Illusioni luminose di Bruno Munari - Prometeo: Poema del fuoco Associazione Culturale Musica Venezia
Roberta Reeder, Direttore Artistico

PALAZZO ZENOBIO
Dorsoduro, 2596


LUMINOUS ILLUSIONS OF BRUNO MUNARI

Projections of polarized light
Original sound processses by Michele Del Prete
Miroslava Hajek, curator

 

Thursday, 15 October at 7 p.m.
Admission Free

PROMETHEUS: POEM OF FIRE
100th Anniversary of A. Scriabin
Poem of Ecstasy, Vers la Flamme, Prometeo: Poem of Fire

Orchestra Sinfonica Musica Venecia, Gabriele Gorog, piano
Marco Paladin, Conductor

Michele Del Prete and Igor Imhoff, Visions
Roberta Reeder and Federica Zagatti, Organization
CircuitoZero, Technology
Carlo Montanaro, Coordination

Saturday, 17 October at 8.30 p.m.
Admission Free
 
info: (+39) 342 947 7612
ass.musica.venezia@gmail.com

 

When Alexander Scriabin died in 1915, he was considered one of the leaders of the modernists, along with Schoenberg and Stravinsky. However, today, unfortunately, he is largely ignored and misunderstood. For him music is a “theurgic force” which can transform man and the cosmos. His originality is especially prominent in the area of harmony.

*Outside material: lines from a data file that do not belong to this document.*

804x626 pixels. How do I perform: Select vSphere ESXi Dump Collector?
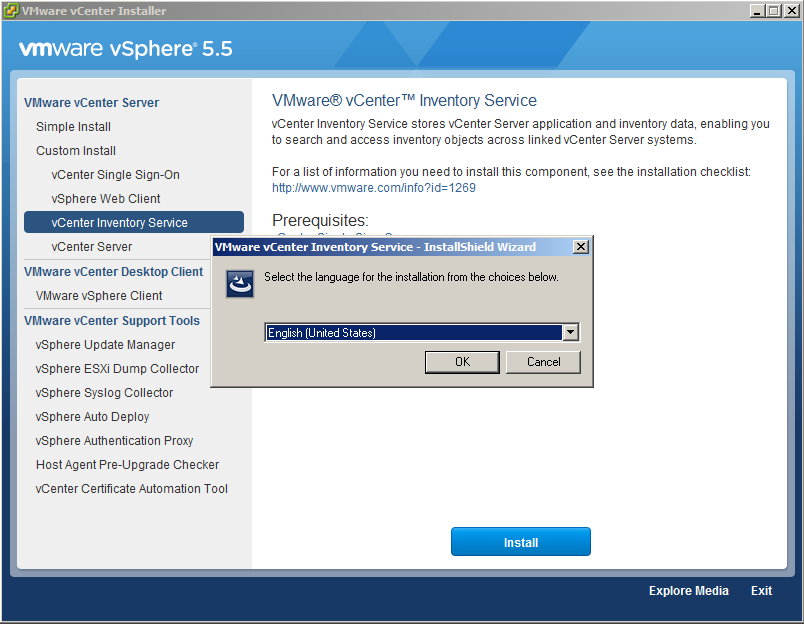tap(117, 369)
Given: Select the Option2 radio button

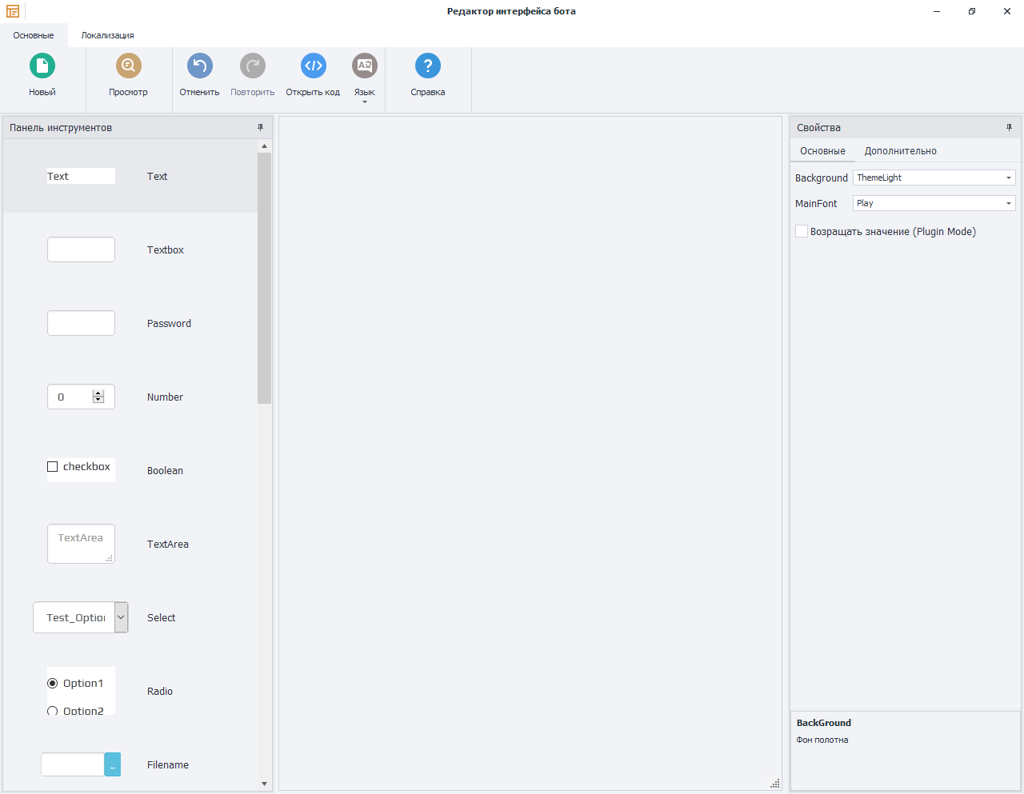Looking at the screenshot, I should [52, 710].
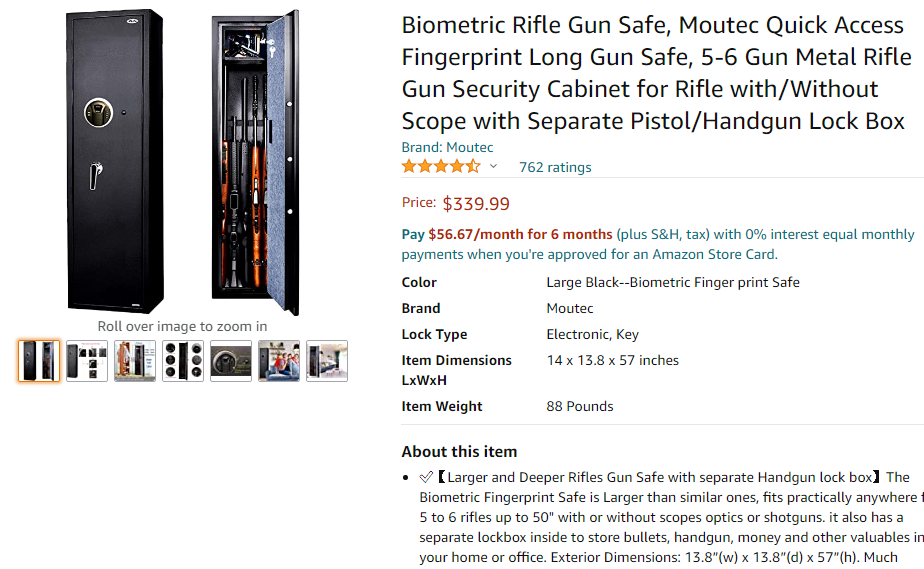Click the $339.99 price
Image resolution: width=924 pixels, height=569 pixels.
click(x=476, y=204)
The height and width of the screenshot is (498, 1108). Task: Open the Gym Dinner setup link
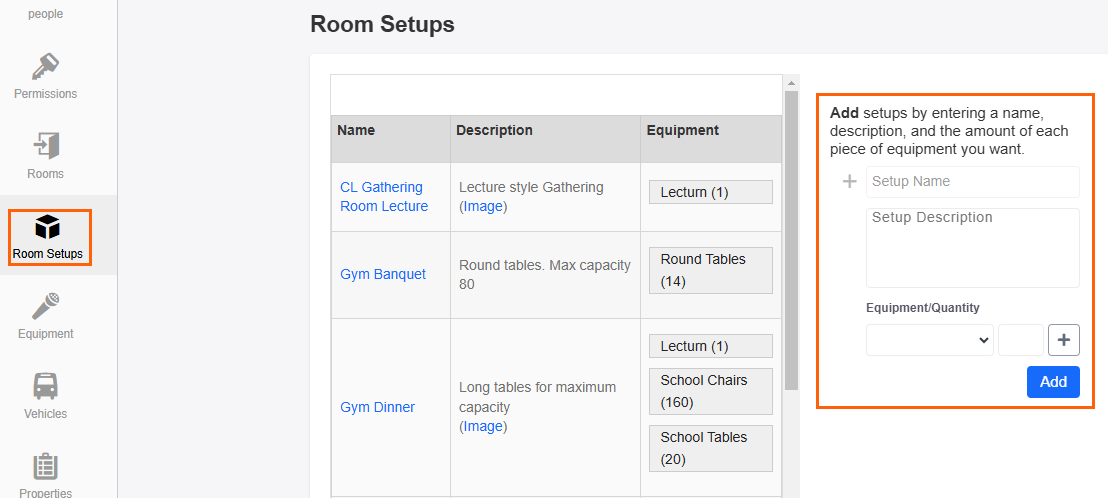coord(377,407)
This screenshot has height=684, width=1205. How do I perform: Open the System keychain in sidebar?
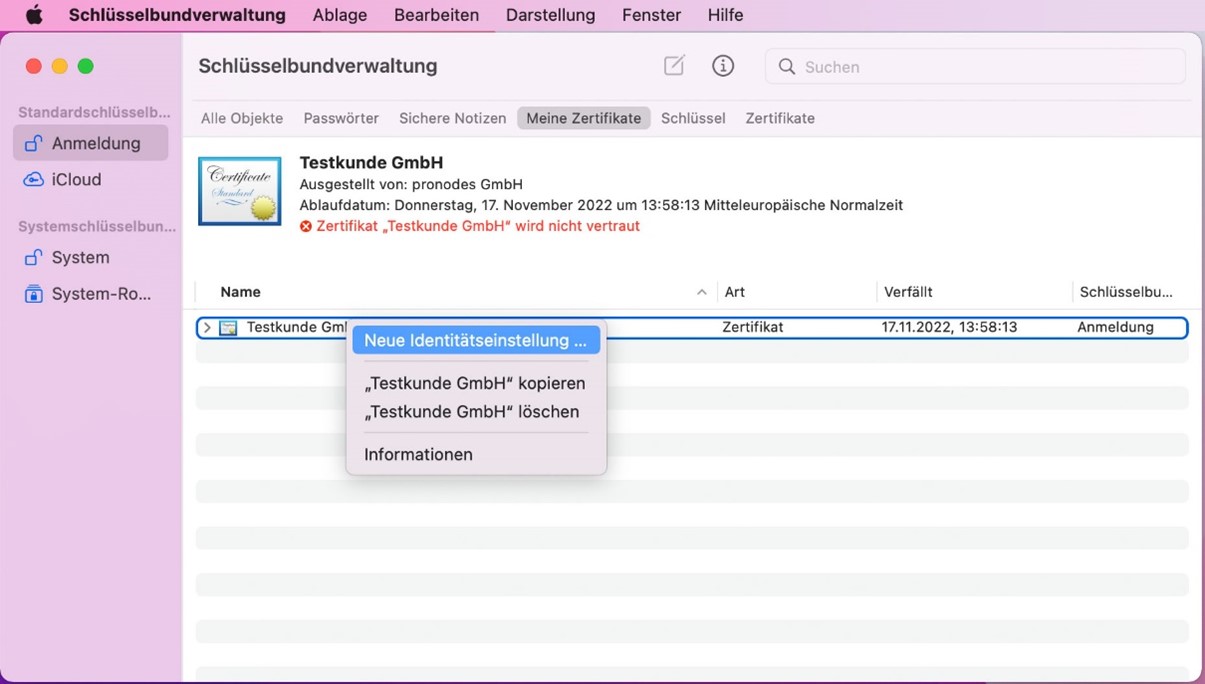pos(80,257)

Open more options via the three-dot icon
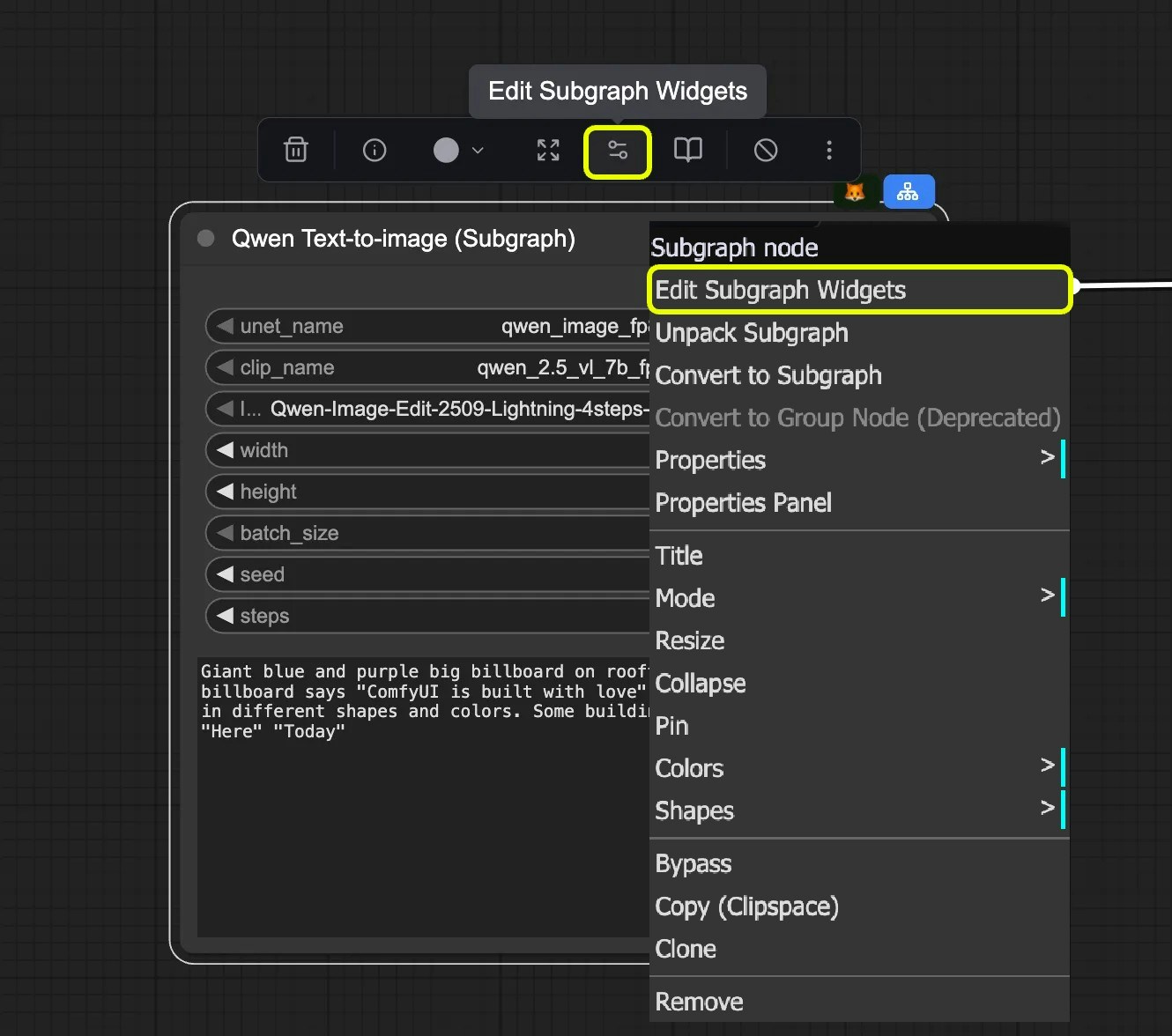[x=829, y=150]
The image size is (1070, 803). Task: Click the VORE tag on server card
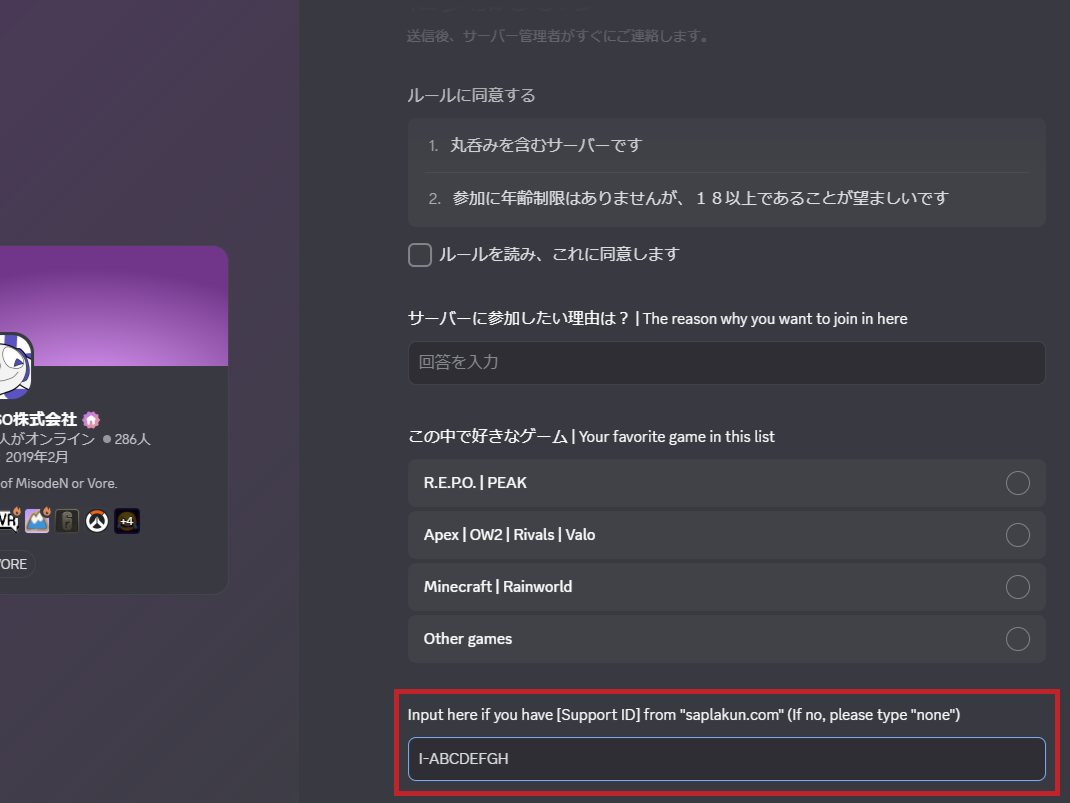[14, 564]
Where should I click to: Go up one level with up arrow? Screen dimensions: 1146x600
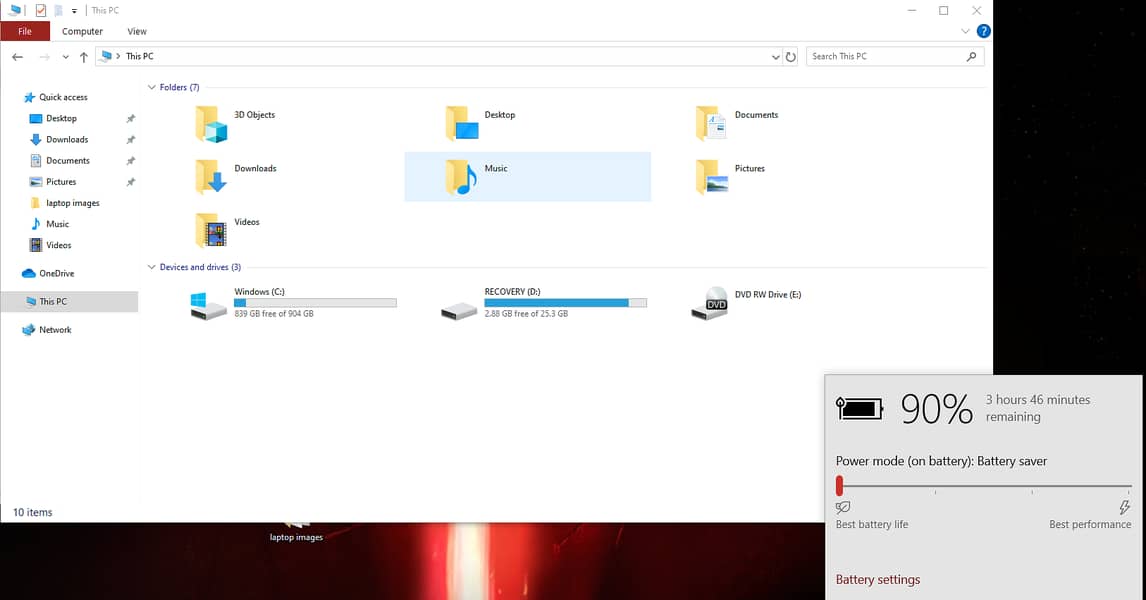click(84, 57)
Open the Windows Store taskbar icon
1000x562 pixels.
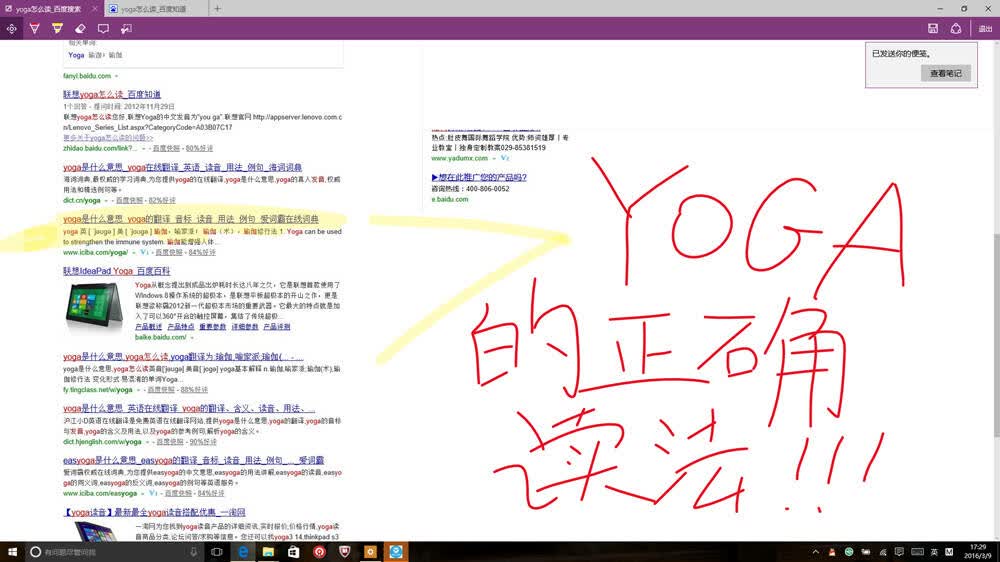tap(293, 552)
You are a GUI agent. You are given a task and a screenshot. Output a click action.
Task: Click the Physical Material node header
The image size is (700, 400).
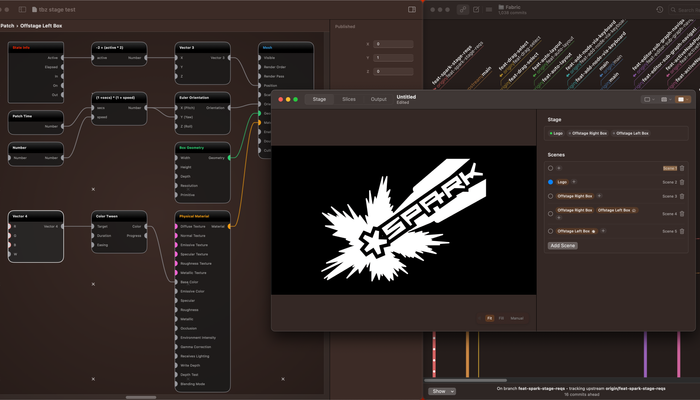[x=202, y=215]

In Prometheus (1910), Scriabin attempts the fusion of the arts and senses (synesthesia), turning to color projections based on a table of correspondences, to the sonorous dimension and to the color spectrum. Mystical dimensions are verifiable not only in Prometheus but also in the symphonic poem The Poem of Ecstasy and in the piece for piano solo, Vers la flamme. Using Liszt and Wagner’s concept of the Leitmotif, Scriabin has implied philosophical meanings for these pieces, which communicate abstract ideas through the melody. The pieces trace the passage from a world static, obscure, passive, and melancholy to a universe full of life, joy, dynamism and ecstasy. For this event Scriabin’s Prometheus will be performed with an orchestra of forty-five musicians conducted by Marco Paladin, with a visual video mapping by Michele Del Prete, Igor Imhoff and Carlo Montanaro projected on the walls of the courtyard of Palazzo Zenobio in Venice Saturday 17 October, 2015 at 8.30 p.m. Admission Free.